RE: [EXTERNAL] [PATCH 2/2] PCI: hv: Add support for protocol 1.3 and support PCI_BUS_RELATIONS2

From: Long Li
Date: Mon Dec 02 2019 - 16:23:14 EST


>Subject: RE: [EXTERNAL] [PATCH 2/2] PCI: hv: Add support for protocol 1.3 and
>support PCI_BUS_RELATIONS2
>
>From: longli@xxxxxxxxxxxxxxxxx Sent: Friday, November 22, 2019 5:57 PM
>>
>> From: Long Li <longli@xxxxxxxxxxxxx>
>>
>> Starting with Hyper-V PCI protocol version 1.3, the host VSP can send
>> PCI_BUS_RELATIONS2 and pass the vNUMA node information for devices
>on the bus.
>> The vNUMA node tells which guest NUMA node this device is on based on
>> guest VM configuration topology and physical device inforamtion.
>>
>> The patch adds code to negotiate v1.3 and process PCI_BUS_RELATIONS2.
>>
>> Signed-off-by: Long Li <longli@xxxxxxxxxxxxx>
>> ---
>> drivers/pci/controller/pci-hyperv.c | 107
>> ++++++++++++++++++++++++++++
>> 1 file changed, 107 insertions(+)
>>
>
>[snip]
>
>> +/*
>> + * Set NUMA node for the devices on the bus */ static void
>> +pci_assign_numa_node(struct hv_pcibus_device *hbus) {
>> + struct pci_dev *dev;
>> + struct pci_bus *bus = hbus->pci_bus;
>> + struct hv_pci_dev *hv_dev;
>> +
>> + list_for_each_entry(dev, &bus->devices, bus_list) {
>> + hv_dev = get_pcichild_wslot(hbus, devfn_to_wslot(dev-
>>devfn));
>> + if (!hv_dev)
>> + continue;
>> +
>> + if (hv_dev->desc.flags &
>HV_PCI_DEVICE_FLAG_NUMA_AFFINITY)
>> + set_dev_node(&dev->dev, hv_dev-
>>desc.virtual_numa_node);
>> + }
>> +}
>> +
>
>get_pcichild_wslot() gets a reference to the hv_dev, so a call to put_pcichild()
>is needed to balance.

Thanks for pointing this out! I will send v2 to fix this.

>
>But more broadly, is the call to set_dev_node() operating on the correct struct
>device? There's a struct device in the struct hv_device, and also one in the
>struct pci_dev. Everything in this module seems to be operating on the
>former.
>For example, all the dev_err() calls identify the struct device in struct
>hv_device.
>And enumerating all the devices on a virtual PCI bus is done by iterating
>through the hbus->children list, not the bus->devices list. I don't completely
>understand the interplay between the two struct device entries, but the
>difference makes me wonder if the above code should be setting the NUMA
>node on the struct device that's in struct hv_device.

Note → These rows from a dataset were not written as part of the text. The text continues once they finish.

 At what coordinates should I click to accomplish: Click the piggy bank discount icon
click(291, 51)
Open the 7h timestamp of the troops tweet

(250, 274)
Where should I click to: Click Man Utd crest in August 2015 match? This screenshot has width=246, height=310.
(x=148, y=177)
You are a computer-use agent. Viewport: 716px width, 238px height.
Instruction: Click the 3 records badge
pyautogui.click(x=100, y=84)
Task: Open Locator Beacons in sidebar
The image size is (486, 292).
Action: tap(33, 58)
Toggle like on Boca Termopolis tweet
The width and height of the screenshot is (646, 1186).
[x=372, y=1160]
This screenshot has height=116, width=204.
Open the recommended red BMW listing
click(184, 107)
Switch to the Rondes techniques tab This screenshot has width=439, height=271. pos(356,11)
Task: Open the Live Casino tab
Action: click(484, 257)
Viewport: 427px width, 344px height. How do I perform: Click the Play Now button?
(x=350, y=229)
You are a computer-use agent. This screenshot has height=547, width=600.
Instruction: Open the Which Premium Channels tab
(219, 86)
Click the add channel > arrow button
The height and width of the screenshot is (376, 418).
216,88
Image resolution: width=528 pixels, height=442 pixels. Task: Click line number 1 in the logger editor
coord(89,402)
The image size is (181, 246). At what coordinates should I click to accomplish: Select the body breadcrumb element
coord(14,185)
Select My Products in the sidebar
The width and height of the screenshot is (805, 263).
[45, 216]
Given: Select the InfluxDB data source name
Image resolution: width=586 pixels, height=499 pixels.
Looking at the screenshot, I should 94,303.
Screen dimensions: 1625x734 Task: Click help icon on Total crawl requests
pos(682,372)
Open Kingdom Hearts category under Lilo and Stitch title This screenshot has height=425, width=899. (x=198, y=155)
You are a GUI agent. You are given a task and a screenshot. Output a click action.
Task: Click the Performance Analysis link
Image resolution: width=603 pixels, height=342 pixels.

There are two "bus" variables in this function. "bus" is a "struct pci_bus" from the PCI layer. "hbus" is a "struct hv_pcibus_device" defined in pci-hyperv.

The parameter passed to set_dev_node is &dev->dev, the dev is enumerated from bus->devices. So dev (struct pci_dev) is from the PCI layer, this function sets the node on the device that will be used to probe and load its corresponding driver.

There is a separate list of hbus->children. It's represents pci-hyperv's view of devices on its bus. pci-hyperv presents those devices to PCI layer when pci_scan_child_bus() is called.

Long